Let me propose a simplification of the protocol: remove [copied] flag and make this behavior compulsory.

Reasons:

1. The main goal of chunks is to reduce network traffic. OPES server

You probably mean "OPES processor". Let's try to stick to the terminology we've in the existing documents, might help avoiding misunderstandings.

implementation that discards message chunk by chunk as soon as one is send to callout server does not look a good idea. Even if call starts before the complete message is received by the OPES processor it should be able to assemble the complete message anyway.

This might require the OPES processor to possibly buffer huge amounts of data, which might impact scalability of the approach.

Imagine a large number of users simultaneously downloading large files via HTTP, and the OPES processor does a callout for virus scanning for each of these files (in parallel).
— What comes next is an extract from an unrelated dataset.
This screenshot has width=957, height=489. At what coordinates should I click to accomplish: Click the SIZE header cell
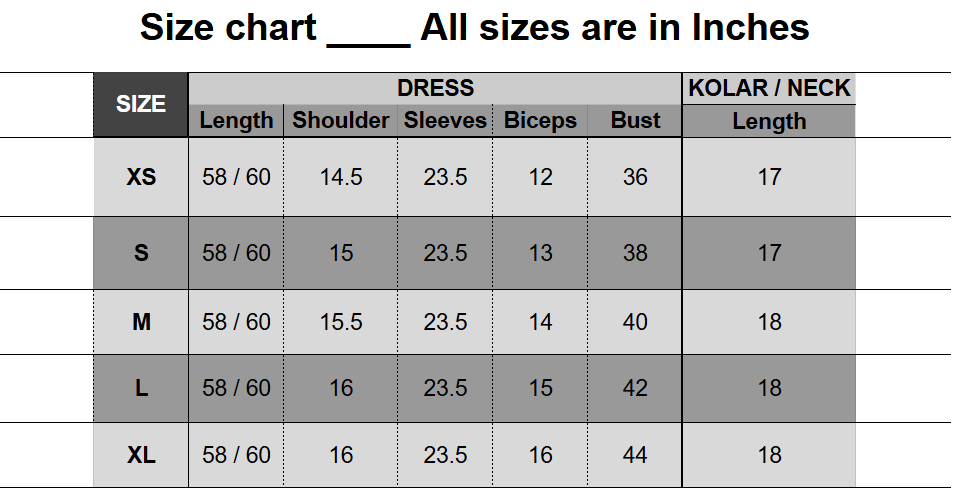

Since virus scanning involves long delays in processing, quite some data would accumulate at the OPES processor for temporary buffering...

2.Reliability. If the original message is discarded by OPES processor before transaction with the callout processor is completed callout processor failure (including connection outage) forces OPES processor to fail on this message, while preserved copy provides multiple ways for recovery - default action on callout server unavailable, repeat request to a different callout server. And the message was already there, savings from premature discarding are very small.

Absolutely right, and that's why our architecture and protocol should allow an OPES processor to buffer the data. Then it's up to the OPES processor to decide whether to do that or not.

3. catch 22: if message processing is simple and anticipated processing time is small - so are the savings from message discarding. If anticipated processing time is significant - savings may be bigger but so are the risks related to failure and needs for reliable recovery.

Yup, see my comments above.

Also, for some transactions it might be OK to fail when the callout server fails. Example: If a user requests mandatory virus scanning for file download, it might be perfectly fine to reply with an error messge when the callout server running the virus scanning fails, rather then sending back a non-scanned version from the buffer of the OPES processor.